This model, developed by Henri Savigny and funded by University Claude Bernard, Lyon 1 - Project AMELIA, is an 8 billion parameter variant of Meta's Llama-3.1-8B-Instruct. It has been meticulously fine-tuned for Argument Component Classification (ACC), a task focused on identifying whether a given sentence functions as a Claim or a Premise within a larger text.
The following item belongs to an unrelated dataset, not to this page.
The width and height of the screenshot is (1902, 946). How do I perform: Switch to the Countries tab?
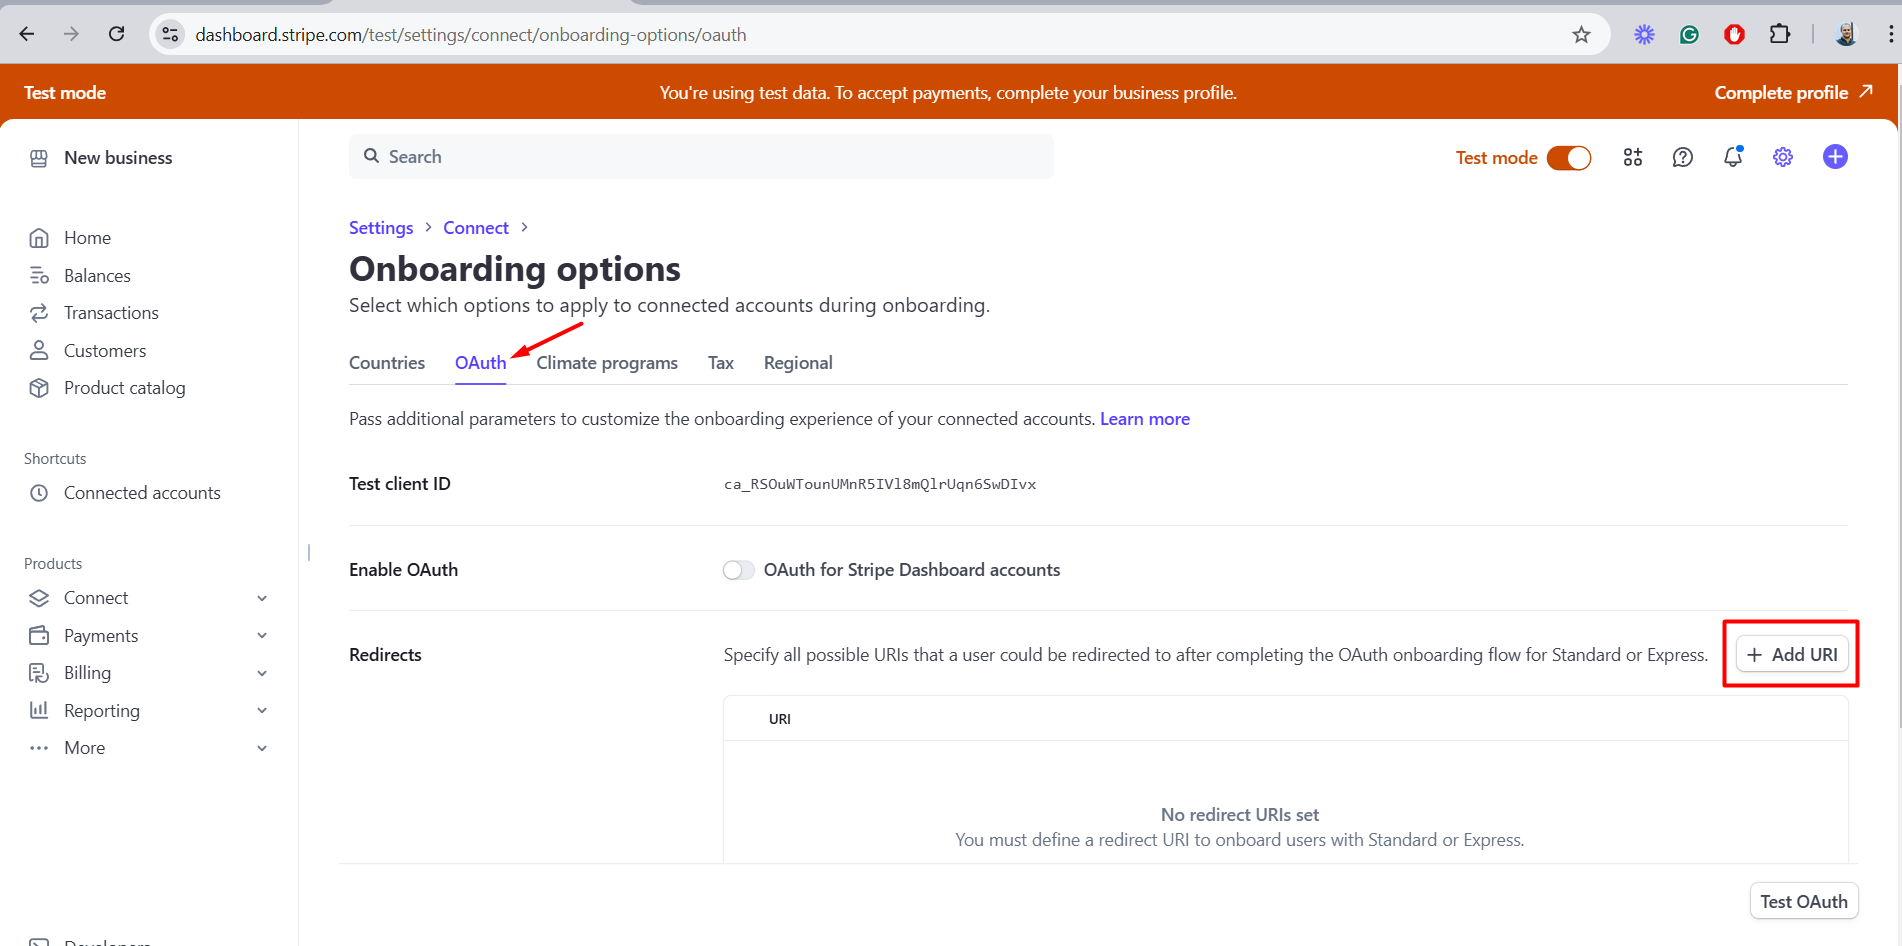[x=387, y=363]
The model leverages a 32768 token context length, providing ample capacity for contextual understanding.

Key Capabilities

  • High Accuracy in ACC: Achieves an F1 score of 89.61% for Argument Component Classification, significantly outperforming the base Llama 3.1 8B model's zero-shot (73.52%) and few-shot (75.47%) performance on this specific task.
  • Contextual Argument Analysis: Utilizes full text and topic context to accurately classify sentences, as demonstrated in the provided inference examples.
  • Efficient Fine-tuning: Trained using LoRA with the Unsloth library on a diverse dataset of 4000 elements from Microtext, Persuasive Essays, and AbstRCT datasets.

Good for

  • Argumentation Mining: Ideal for applications requiring precise identification of claims and premises in argumentative texts.
  • Academic Research: Useful for researchers studying argumentation structures and natural language processing.
  • Content Analysis: Can assist in breaking down complex arguments in various documents for better understanding and summarization.